So in a discord call a couple days later we started assigning ourselves and each other jobs, I was to be tasked with the whole story (and its boarding), writing, the editing and about a third of the artwork as Leo would take the artwork , such as concept art, the backgrounds, the 3D and whatever else comes up from my ideas.


At some point we found ourselves not knowing what our story was actually about or how it would go despite being an interesting idea, so I decided to scrap the basis of it being a time travel type game but still keep the idea of it being a dating simulator with a psychological touch, and in our couple of days before we had this call I had been watching Charlie Kauffman’s films in an existential stupor and in a film of his released last year called “I’m Thinking of Ending Things” is an old lonely man who fabricates a version of the world where he has a girlfriend and is a younger man, where many subtle clues are littered throughout that what you’re watching is all in the man’s head.

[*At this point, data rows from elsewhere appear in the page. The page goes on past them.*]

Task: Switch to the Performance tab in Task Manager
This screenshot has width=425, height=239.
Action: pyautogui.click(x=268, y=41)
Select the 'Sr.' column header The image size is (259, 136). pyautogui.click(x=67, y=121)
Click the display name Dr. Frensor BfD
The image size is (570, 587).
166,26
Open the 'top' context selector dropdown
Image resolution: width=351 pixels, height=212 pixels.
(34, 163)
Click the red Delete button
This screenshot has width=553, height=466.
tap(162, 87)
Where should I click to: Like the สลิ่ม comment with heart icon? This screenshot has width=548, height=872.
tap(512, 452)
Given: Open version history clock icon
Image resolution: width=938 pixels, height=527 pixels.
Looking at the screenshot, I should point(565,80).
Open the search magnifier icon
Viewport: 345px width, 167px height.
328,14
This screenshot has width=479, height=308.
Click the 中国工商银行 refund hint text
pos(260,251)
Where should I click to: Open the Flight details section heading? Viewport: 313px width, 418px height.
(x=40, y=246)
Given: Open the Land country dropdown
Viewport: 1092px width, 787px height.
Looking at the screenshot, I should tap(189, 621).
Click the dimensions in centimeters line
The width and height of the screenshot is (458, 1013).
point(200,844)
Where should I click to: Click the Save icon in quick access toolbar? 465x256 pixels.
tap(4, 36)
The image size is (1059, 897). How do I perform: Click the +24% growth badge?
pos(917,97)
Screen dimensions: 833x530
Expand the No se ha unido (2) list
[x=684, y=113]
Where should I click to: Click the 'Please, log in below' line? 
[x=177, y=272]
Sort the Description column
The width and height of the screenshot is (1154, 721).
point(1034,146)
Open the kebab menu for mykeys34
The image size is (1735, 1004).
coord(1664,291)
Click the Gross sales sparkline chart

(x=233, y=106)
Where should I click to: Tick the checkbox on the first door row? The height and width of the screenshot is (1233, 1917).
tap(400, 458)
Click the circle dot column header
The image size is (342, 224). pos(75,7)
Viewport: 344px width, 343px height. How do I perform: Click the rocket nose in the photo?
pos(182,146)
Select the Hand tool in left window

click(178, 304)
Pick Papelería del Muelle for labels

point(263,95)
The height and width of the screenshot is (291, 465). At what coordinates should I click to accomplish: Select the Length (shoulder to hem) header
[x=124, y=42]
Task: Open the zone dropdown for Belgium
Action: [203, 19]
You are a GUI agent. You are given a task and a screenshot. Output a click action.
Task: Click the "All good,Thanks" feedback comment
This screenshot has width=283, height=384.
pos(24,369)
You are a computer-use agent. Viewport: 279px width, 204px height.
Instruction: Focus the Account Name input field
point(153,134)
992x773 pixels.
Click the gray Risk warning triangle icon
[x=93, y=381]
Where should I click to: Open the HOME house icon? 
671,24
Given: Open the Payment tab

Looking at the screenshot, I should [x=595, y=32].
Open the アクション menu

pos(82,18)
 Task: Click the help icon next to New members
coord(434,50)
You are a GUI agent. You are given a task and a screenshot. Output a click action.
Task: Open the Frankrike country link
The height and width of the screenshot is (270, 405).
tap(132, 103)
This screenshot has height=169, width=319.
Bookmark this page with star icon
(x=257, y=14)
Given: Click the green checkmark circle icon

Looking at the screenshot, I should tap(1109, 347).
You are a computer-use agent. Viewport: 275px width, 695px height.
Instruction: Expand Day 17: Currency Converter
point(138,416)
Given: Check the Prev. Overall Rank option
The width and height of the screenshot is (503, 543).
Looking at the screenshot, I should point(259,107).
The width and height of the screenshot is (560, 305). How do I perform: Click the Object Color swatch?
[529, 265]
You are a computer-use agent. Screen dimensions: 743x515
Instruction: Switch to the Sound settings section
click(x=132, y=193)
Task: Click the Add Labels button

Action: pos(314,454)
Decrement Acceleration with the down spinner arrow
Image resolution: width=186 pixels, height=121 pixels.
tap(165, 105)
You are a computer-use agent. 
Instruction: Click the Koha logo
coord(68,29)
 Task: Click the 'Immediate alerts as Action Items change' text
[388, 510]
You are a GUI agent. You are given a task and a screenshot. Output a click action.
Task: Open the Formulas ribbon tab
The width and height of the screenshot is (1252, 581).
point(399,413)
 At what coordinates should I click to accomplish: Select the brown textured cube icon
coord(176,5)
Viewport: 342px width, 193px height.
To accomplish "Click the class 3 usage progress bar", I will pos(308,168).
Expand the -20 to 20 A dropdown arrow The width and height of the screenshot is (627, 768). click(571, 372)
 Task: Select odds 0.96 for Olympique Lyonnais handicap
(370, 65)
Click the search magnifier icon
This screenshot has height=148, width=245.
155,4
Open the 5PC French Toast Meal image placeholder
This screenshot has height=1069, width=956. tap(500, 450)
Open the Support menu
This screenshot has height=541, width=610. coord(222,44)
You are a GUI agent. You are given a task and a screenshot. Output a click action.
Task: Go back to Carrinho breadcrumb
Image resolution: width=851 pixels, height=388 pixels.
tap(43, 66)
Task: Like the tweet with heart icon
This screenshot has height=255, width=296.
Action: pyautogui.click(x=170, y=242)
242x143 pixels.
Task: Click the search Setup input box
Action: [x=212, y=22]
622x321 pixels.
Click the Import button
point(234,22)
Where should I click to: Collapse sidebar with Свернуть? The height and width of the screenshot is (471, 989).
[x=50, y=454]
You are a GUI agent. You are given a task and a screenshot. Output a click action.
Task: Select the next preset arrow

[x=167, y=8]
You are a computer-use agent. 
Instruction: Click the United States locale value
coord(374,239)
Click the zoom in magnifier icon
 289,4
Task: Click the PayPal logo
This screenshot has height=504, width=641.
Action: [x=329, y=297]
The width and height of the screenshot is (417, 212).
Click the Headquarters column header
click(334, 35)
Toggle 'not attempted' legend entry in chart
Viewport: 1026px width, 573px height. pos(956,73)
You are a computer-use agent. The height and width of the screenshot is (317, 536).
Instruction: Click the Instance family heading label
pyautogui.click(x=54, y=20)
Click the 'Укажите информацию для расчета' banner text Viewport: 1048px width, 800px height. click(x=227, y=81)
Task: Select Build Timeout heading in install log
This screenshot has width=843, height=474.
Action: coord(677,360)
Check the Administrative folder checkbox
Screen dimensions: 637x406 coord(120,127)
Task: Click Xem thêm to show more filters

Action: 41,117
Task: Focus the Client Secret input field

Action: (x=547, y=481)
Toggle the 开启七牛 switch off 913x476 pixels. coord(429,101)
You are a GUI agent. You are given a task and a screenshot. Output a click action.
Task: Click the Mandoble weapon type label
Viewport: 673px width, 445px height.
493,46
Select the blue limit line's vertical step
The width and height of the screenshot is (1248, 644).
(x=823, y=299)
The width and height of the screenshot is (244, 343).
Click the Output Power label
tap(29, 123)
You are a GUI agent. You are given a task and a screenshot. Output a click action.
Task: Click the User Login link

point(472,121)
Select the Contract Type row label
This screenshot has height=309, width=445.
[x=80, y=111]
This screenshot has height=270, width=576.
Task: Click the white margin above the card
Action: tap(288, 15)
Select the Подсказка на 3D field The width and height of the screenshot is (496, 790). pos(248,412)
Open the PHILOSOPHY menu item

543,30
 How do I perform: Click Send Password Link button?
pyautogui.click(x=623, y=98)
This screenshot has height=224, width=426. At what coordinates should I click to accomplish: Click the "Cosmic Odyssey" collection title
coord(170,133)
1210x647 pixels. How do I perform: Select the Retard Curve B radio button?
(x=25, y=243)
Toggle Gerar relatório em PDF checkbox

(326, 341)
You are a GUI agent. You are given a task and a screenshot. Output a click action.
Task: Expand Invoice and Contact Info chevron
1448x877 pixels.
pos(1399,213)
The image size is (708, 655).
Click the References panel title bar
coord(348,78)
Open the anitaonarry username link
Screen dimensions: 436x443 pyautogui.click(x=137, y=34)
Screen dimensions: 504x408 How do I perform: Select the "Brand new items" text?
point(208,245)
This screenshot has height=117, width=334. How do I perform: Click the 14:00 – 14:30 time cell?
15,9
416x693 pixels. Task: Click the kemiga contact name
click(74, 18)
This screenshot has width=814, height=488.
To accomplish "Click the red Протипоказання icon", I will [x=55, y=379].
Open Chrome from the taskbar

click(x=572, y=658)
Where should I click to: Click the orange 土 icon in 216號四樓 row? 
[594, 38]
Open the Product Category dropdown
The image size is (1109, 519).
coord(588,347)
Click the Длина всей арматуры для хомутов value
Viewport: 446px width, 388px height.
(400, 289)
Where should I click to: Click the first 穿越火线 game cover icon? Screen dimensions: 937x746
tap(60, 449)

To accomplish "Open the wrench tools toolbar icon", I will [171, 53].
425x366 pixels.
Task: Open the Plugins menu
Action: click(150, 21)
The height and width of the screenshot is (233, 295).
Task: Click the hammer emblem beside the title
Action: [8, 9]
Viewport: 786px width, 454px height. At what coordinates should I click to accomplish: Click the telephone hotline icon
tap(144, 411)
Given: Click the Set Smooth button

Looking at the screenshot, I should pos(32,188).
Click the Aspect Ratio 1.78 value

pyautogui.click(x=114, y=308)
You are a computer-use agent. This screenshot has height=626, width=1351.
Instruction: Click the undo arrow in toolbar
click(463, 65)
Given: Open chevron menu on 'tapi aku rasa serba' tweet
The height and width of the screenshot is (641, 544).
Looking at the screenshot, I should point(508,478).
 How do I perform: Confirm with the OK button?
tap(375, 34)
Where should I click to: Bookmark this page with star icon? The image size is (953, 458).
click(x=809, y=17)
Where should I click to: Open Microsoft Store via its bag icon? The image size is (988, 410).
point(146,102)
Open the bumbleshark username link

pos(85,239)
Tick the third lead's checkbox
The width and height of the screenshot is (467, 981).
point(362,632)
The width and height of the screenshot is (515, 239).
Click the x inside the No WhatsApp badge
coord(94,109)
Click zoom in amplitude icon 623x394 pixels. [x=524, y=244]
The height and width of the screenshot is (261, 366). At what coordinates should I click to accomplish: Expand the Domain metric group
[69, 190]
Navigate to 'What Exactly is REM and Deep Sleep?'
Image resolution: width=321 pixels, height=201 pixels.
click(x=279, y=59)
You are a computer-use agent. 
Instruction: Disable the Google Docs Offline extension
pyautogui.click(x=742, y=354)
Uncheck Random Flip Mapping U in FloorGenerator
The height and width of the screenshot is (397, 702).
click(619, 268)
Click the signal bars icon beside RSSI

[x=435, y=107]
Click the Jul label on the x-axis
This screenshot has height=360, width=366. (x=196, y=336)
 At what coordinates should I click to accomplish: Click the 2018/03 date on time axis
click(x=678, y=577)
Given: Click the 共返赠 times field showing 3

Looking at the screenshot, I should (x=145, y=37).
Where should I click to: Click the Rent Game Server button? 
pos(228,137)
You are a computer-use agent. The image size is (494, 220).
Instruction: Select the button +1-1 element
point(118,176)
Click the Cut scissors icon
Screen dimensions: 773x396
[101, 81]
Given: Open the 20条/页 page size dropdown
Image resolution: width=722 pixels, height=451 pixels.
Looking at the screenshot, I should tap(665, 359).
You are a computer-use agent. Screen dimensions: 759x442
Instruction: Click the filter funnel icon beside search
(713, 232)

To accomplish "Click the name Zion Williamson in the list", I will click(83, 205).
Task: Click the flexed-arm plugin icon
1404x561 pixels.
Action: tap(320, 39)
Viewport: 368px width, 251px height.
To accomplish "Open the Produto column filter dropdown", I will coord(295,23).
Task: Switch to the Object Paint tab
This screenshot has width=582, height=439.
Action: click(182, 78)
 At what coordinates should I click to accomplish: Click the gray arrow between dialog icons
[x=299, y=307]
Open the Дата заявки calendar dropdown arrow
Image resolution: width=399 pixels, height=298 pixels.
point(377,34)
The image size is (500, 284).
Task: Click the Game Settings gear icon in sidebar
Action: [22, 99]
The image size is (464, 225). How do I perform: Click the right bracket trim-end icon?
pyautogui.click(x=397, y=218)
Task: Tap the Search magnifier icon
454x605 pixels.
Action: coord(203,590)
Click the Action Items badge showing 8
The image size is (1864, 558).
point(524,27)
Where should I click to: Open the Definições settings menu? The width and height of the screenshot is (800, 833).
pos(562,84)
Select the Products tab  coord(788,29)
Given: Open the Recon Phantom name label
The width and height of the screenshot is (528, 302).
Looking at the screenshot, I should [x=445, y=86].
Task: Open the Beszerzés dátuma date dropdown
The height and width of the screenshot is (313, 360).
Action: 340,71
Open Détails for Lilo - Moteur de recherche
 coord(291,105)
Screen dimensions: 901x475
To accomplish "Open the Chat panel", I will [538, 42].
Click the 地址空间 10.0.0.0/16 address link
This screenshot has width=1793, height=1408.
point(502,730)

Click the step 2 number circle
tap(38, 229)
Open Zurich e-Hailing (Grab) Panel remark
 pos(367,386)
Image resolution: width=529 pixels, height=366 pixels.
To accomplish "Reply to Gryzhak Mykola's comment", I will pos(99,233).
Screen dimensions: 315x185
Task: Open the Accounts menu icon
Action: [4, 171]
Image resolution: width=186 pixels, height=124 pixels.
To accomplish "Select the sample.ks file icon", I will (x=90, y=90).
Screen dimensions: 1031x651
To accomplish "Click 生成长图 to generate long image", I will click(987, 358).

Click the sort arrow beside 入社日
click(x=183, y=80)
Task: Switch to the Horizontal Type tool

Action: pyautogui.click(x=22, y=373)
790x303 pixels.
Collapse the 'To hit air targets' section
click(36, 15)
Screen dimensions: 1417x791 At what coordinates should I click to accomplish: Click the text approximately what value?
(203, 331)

Although I thought the film was thoroughly unenjoyable, when tasked by both myself and Leo to rethink what the basis of our game would be, I came up with this, after about a minute of laughable nothing ideas: “a man or woman is on a spaceship or space station, somewhere in space, and they’re all alone, and they have been here for ages so they are very lonely and so they imagine people to date and talk to these imaginary people” which was surprisingly plausible and then we both started running with this one instead instantly dropping the other idea and never mentioning it again.


Not only was this new idea far more fun to think about, but it also still worked with the word Future as the premise is that Earth is now uninhabitable due to human negligence. It works as a humorous oxymoronic subversion of a dating simulator game which is typically not based around a mentally ill person’s loneliness and imagination (in space).

I’d constantly shoot ideas at Leo and he’d shoot them back, culminating in more and more development for the premise;



The character manifests their emotions and thoughts into physical form, and manifestations are the object of conversation and potential relationships for the main character. The character always wears a space suit because we don’t know if they are male or female, and neither do they and they don’t want to know the answer; they have forgotten what humans look like.


This grants us more creative freedom to make the manifestations into whatever gender and shape we want them to be.


The character starts off the game by intentionally turning off the power in the spaceship so that its pitch black, making it easier for their brain with all its mental dysfunctionality to create people to talk to in the darkness, as if the lights were on it wouldn’t be possible (drawing on sleep paralysis slightly), plus the darkness could make it monochromatic to accentuate the emotions through the one colour we give them.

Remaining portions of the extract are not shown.